[Stored items]

·····

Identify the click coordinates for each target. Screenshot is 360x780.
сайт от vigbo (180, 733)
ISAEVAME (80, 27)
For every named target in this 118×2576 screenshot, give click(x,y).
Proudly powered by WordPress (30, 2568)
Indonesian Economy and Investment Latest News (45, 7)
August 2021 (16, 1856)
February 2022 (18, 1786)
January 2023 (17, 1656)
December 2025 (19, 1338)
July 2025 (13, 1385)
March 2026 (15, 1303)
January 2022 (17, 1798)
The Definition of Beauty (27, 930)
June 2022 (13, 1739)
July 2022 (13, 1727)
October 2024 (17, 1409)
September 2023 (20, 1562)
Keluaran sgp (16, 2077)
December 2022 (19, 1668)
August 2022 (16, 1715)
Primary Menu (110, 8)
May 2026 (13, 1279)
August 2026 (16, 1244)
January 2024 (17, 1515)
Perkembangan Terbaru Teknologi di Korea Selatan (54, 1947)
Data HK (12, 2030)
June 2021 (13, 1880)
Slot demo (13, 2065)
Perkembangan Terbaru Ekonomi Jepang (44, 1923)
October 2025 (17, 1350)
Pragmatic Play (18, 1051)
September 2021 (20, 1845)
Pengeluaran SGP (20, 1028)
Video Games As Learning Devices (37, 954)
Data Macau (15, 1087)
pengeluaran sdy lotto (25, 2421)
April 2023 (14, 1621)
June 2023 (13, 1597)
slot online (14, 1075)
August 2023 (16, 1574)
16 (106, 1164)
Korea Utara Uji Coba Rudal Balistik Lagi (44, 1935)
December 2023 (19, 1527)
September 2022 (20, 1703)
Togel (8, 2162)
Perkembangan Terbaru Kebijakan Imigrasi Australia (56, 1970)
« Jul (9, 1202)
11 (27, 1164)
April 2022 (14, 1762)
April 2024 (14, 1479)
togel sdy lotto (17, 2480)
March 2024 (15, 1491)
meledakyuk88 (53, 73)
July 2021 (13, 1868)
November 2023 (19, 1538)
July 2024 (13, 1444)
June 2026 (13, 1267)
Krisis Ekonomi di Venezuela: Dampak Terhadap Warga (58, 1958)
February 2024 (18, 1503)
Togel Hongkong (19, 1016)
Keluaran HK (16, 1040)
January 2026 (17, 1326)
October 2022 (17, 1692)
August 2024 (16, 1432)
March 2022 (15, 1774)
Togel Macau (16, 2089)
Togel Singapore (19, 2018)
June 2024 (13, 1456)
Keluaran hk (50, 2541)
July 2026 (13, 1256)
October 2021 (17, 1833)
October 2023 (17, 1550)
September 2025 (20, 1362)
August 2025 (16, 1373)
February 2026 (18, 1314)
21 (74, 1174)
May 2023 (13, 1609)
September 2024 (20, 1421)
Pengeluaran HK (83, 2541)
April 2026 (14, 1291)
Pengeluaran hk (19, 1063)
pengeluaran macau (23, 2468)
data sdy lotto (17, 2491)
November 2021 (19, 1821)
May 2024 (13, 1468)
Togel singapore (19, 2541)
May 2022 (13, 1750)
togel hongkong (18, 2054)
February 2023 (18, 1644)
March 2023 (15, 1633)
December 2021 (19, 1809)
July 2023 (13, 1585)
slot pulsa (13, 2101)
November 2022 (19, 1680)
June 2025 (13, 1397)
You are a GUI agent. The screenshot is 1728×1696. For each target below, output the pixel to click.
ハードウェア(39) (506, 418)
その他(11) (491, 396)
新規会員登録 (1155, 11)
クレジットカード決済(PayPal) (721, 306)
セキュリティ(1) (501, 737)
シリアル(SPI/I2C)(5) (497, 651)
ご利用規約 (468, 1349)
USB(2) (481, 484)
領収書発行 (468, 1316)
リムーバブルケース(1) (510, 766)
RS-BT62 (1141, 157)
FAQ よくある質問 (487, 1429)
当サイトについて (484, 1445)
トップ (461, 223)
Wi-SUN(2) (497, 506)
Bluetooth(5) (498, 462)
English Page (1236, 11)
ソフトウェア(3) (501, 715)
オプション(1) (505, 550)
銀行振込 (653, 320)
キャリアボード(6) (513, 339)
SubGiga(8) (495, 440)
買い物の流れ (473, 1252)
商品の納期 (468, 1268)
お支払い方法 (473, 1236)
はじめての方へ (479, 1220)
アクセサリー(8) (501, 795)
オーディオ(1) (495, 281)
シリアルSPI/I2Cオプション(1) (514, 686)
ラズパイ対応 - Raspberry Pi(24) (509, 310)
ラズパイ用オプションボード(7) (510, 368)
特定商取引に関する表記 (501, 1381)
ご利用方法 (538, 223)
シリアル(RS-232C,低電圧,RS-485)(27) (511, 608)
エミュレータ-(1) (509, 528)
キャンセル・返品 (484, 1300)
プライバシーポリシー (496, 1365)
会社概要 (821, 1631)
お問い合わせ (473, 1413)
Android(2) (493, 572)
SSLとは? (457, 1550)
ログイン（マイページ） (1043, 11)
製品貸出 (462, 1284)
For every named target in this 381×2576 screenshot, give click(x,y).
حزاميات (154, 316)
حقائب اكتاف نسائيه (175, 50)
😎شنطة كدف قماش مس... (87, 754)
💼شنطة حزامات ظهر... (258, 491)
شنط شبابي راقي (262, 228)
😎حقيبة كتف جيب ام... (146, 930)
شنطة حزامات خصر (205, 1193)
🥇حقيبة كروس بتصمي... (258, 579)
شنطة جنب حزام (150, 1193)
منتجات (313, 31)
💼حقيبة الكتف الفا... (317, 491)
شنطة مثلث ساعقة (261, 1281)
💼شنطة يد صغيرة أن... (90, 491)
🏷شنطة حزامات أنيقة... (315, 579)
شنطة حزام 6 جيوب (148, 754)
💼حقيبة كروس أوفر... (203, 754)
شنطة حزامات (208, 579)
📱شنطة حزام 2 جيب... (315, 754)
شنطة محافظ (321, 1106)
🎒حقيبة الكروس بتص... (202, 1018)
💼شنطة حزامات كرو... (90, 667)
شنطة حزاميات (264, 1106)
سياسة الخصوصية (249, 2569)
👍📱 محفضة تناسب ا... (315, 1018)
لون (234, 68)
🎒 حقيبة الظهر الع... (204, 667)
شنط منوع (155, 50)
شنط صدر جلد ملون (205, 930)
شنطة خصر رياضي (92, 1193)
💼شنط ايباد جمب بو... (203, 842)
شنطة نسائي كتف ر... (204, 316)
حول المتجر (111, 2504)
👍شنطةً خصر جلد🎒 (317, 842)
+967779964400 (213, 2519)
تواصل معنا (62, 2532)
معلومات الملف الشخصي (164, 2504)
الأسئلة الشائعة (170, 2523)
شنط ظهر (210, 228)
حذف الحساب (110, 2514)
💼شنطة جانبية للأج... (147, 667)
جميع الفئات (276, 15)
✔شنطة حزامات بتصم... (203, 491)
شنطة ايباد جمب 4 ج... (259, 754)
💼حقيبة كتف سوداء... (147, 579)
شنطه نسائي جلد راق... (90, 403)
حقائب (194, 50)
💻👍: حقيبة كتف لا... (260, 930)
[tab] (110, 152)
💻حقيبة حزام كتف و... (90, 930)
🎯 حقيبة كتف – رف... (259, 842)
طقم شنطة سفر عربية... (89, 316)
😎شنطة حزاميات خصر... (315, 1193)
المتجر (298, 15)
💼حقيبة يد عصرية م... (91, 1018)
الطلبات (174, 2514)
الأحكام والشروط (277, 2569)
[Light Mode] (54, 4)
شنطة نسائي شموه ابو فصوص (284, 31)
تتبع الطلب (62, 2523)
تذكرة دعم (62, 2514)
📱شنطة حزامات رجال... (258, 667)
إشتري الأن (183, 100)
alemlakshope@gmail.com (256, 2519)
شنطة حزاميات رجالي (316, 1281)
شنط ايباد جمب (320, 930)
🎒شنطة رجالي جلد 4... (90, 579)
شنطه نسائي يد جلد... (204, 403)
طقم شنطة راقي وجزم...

·····

Task details - Go through the records and count the lines that include the string "ايباد"; state that number alone.

Written answer - 3